Earlier this year, US biotech firm NeuroNascent published the peer-reviewed results of pre-clinical studies of NNI-362, a therapeutic compound for regenerating neurons. In the paper, the compound was shown to allosterically stimulate neural regeneration in human cultures and in vivo models of aging and disease.

NeuroNascent believes that NNI-362 has the potential to reverse age-related neurodegenerative disorders including Alzheimer’s and Parkinson’s diseases, through its ability to stimulate p70S6 kinase, a highly regulated downstream substrate of mTOR, the mechanistic target of rapamycin.

Longevity.Technology: With NNI-362 currently in an NIA-funded Phase 1a clinical trial for mild to moderate Alzheimer’s disease, NeuroNascent is gearing up for the next key steps in its development. We caught up with the company’s founder and CEO Dr Judith Kelleher-Andersson to find out more about the company’s approach and its next steps.

“A lot of people consider neurogenesis as making a new neuron that’s mature and is integrated,” says Kelleher-Andersson. “But in fact, most neurogenic agents only cause the first proliferation of the progenitor cells or stem cells and the beginning of differentiation, but they don’t ensure that early neuron actually reaches maturation so it’s able to integrate and actually have a benefit. And that’s why I started NeuroNascent.”

The lab work behind NeuroNascent actually began around 2005, with Kelleher-Andersson conducting the initial phenotypic screening process. But she was screening in a slightly different way – not simply looking for new targets, but actually seeking to change the paradigm.


“For my whole career, the dogma around aging and degeneration was that you’re never going to reverse it,” says Kelleher-Andersson.


“So we started a phenotypic screen to look for small molecule therapies that not only initiated the proliferation of neural progenitors and the beginning of neuron differentiation, but ensured that they also became mature neurons, capable of integrating and actually reversing disorders.”

In addition, NeuroNascent looked at the ability of compounds to target aging and neurodegeneration in in vivo models.
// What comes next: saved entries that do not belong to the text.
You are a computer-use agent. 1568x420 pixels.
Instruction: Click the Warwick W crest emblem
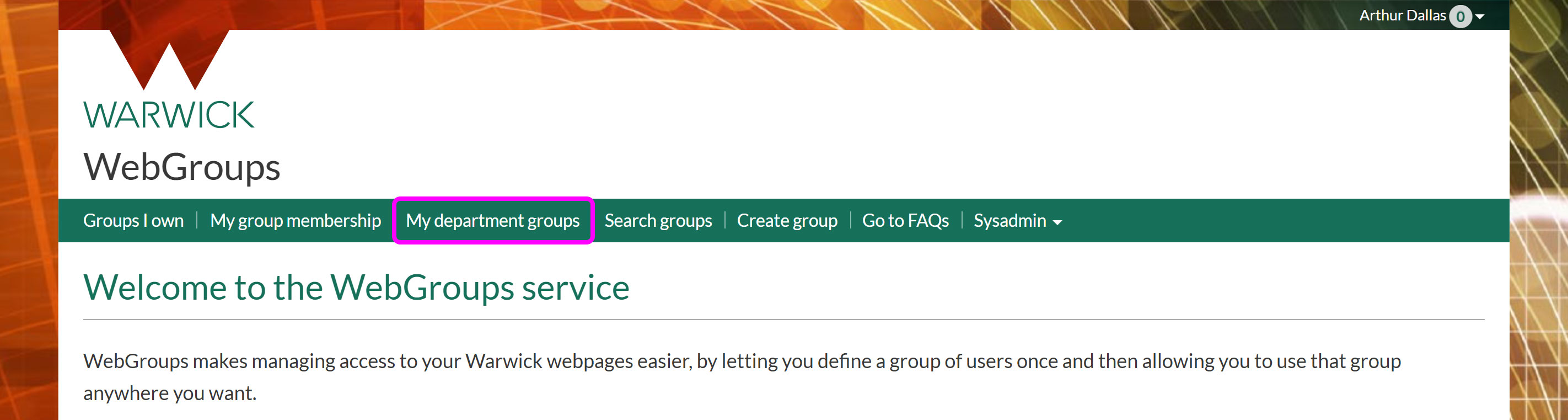pos(169,58)
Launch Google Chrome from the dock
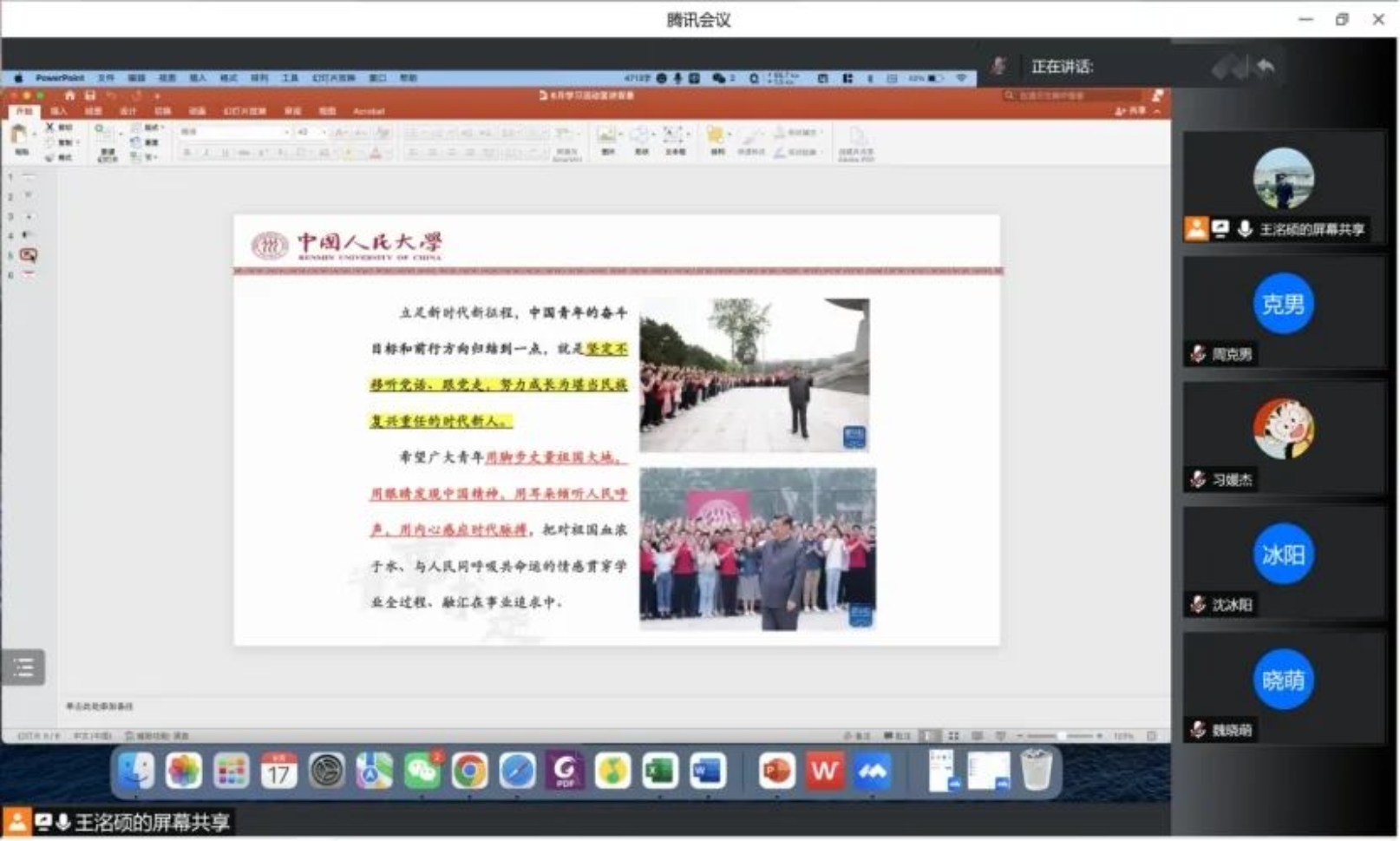Viewport: 1400px width, 841px height. point(469,771)
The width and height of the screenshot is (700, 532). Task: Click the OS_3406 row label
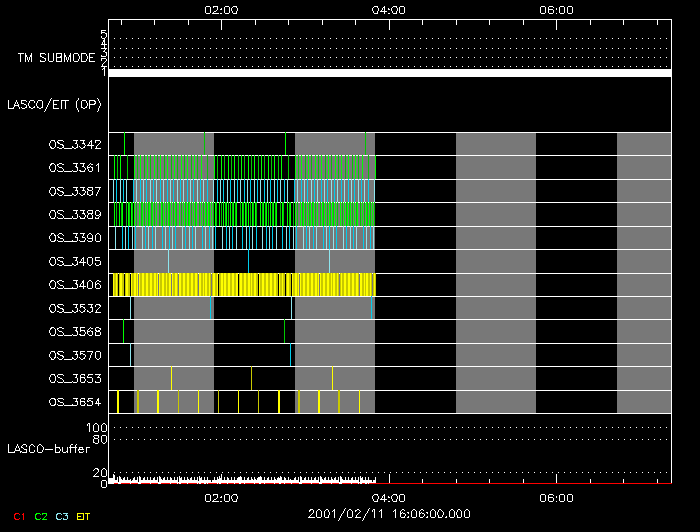[x=75, y=285]
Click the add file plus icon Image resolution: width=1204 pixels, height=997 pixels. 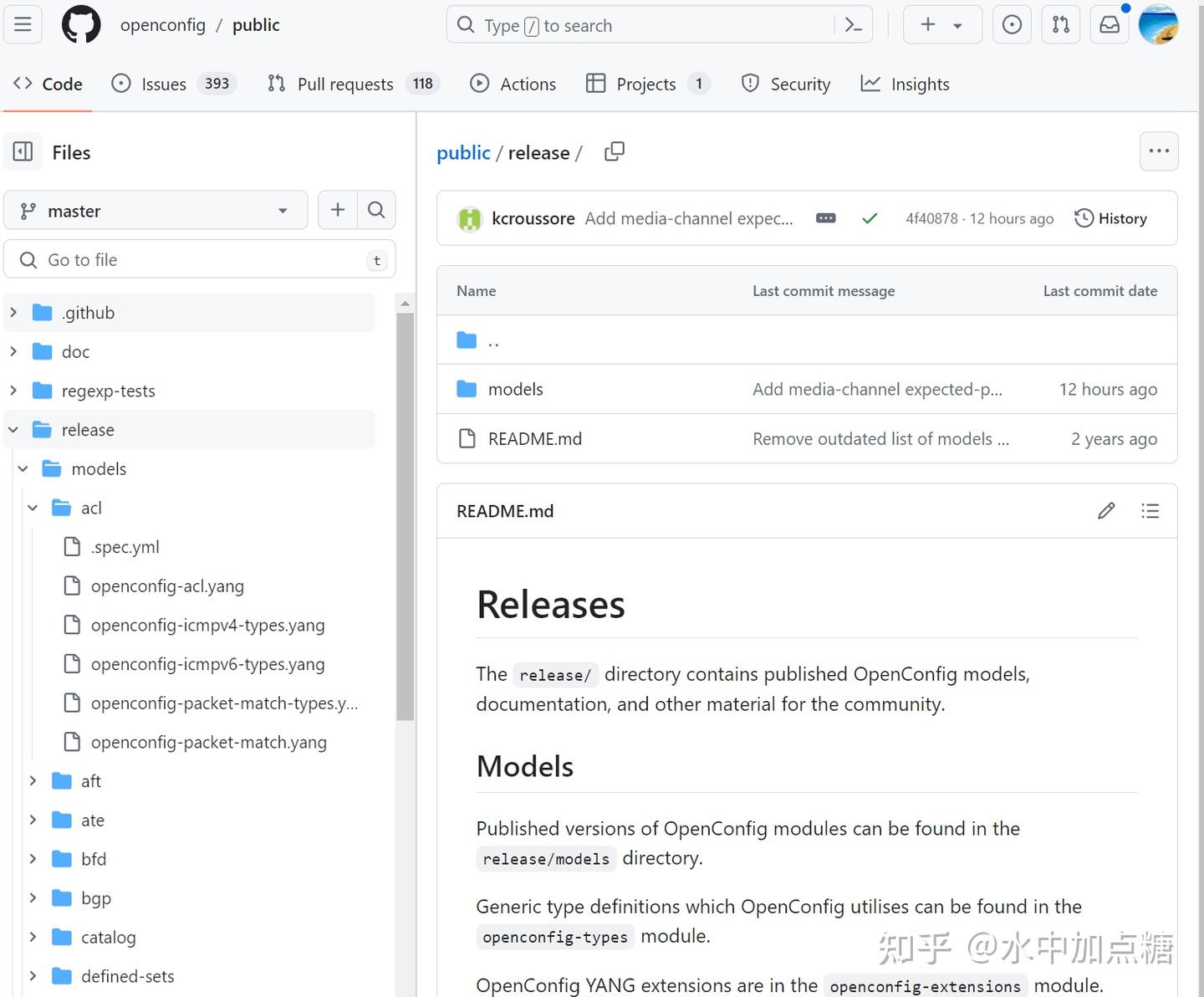click(x=338, y=210)
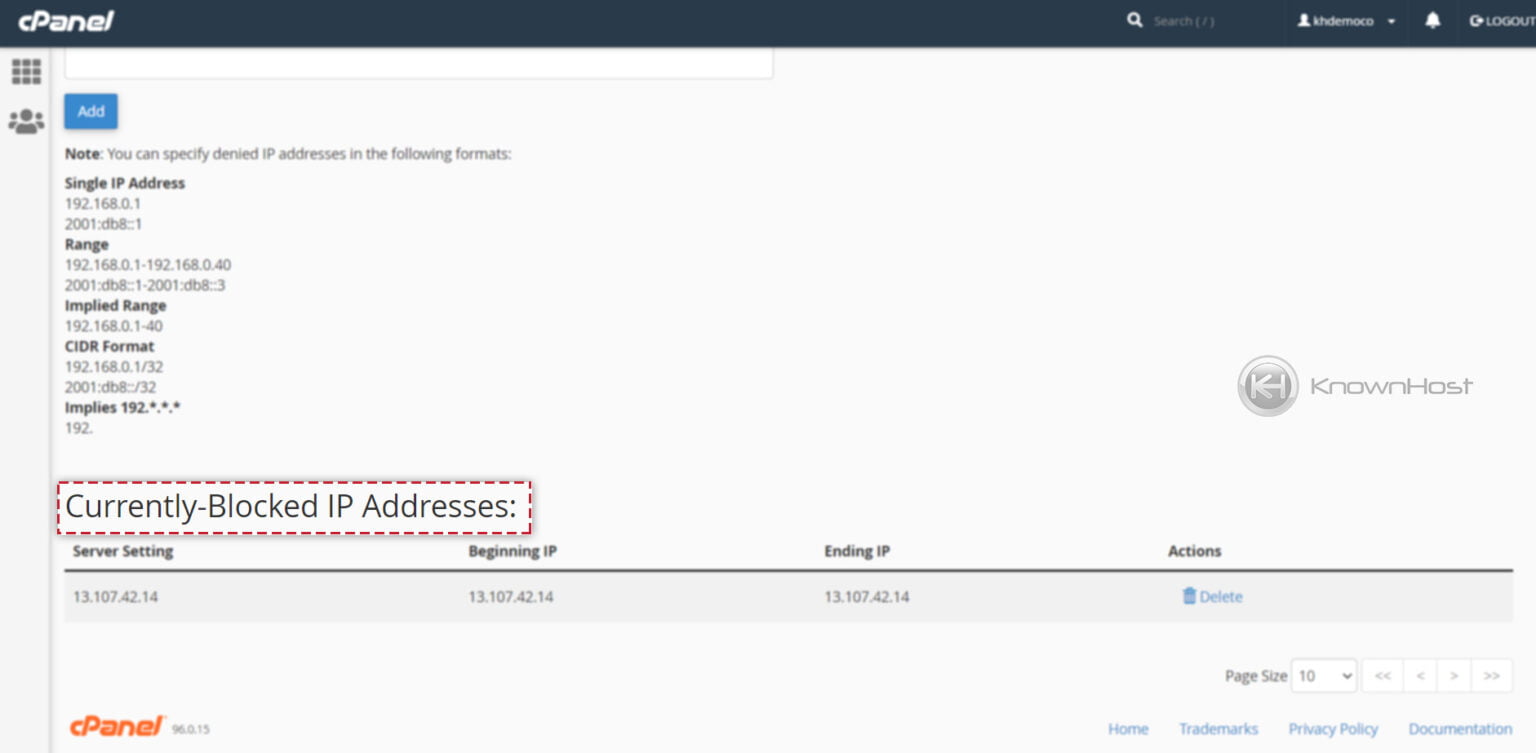This screenshot has height=753, width=1536.
Task: Open the Documentation footer link
Action: tap(1459, 728)

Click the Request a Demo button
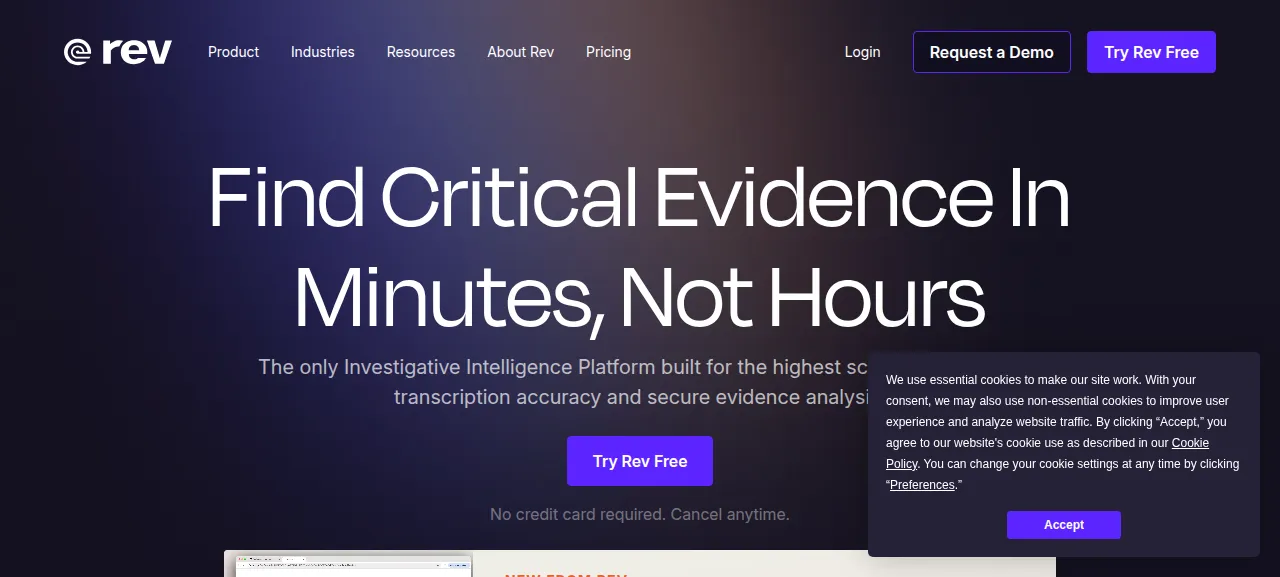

“You often see models where they administer a drug prior to any deficit, but we looked at whether we could start at the point of a deficit,” says Kelleher-Andersson. “So we always set the bar very high by already having a deficit and reversing that back to young or normal levels, and I think that more closely mimics the disease state at point of treatment.”

Neuronascent
NNI-362 is a highly selective kinase stimulator.

Fast forward to today, and NeuroNascent is now moving forward with a Phase 1a Alzheimer’s trial for its lead compound NNI-362, which it has identified as having both neurogenic and neuroprotective qualities. The company is also targeting Parkinson’s and other age-related disorders with NNI-362, and has identified another novel compound with potential in Fragile X and Down’s syndromes.

“In terms of Alzheimer’s and Parkinson’s, the pharmaceutical companies are really aiming earlier and earlier and earlier, and what that says is that if you already have the disorder, you’re out of luck, there’s nothing we can do for you,” says Kelleher-Andersson. “And I’m saying that’s wrong. I believe we can actually help those people that already have the disorder, the degeneration, the symptoms, and reverse that by producing new neurons to replace those that are lost for the very first time.”

When studying the mechanism of NNI-362 in both early neural progenitor cells and fully differentiated neurons, Kelleher-Andersson says she was initially surprised to observe that allosteric stimulation of p70S6 kinase by NNI-362 appeared to promulgate its regenerative capacity, even under extreme aging.

Outside of a $1.2 million seed round in 2015, NeuroNascent has been bootstrapped by its founders, and is predominantly supported by grant funding. The company expects to continue to seek non-dilutive funds, both to support its work in Alzheimer’s and additional trials for Parkinson’s disease and Fragile X syndrome. But the road ahead will require significantly more investment.


“We’re in the process of raising a Series A round, and we’re looking for about $20 million,” says Kelleher-Andersson.


“Combined with the NIA funding, this should carry us through Phase 2 for NNI-362 and Alzheimer’s. But we’re also planning to pivot to a Phase 2 for Parkinson’s – it’s a shorter trial, with much cleaner endpoints and also the mechanism of action is really interesting and it fits.”

With NeuroNascent hoping to see positive results from the safety trials by the summer, NNI-362 could go into Phase 2 trials in 2022, and the company has already attracted some interest from Big Pharma.

“We’re already talking to a number of pharma companies that are waiting to see the results from the Phase 1a, so they’re already fairly interested,” says Kelleher-Andersson. “I think having a regenerative therapy for the later stages of disease, which could be potentially curative, could really supplement their pipelines.”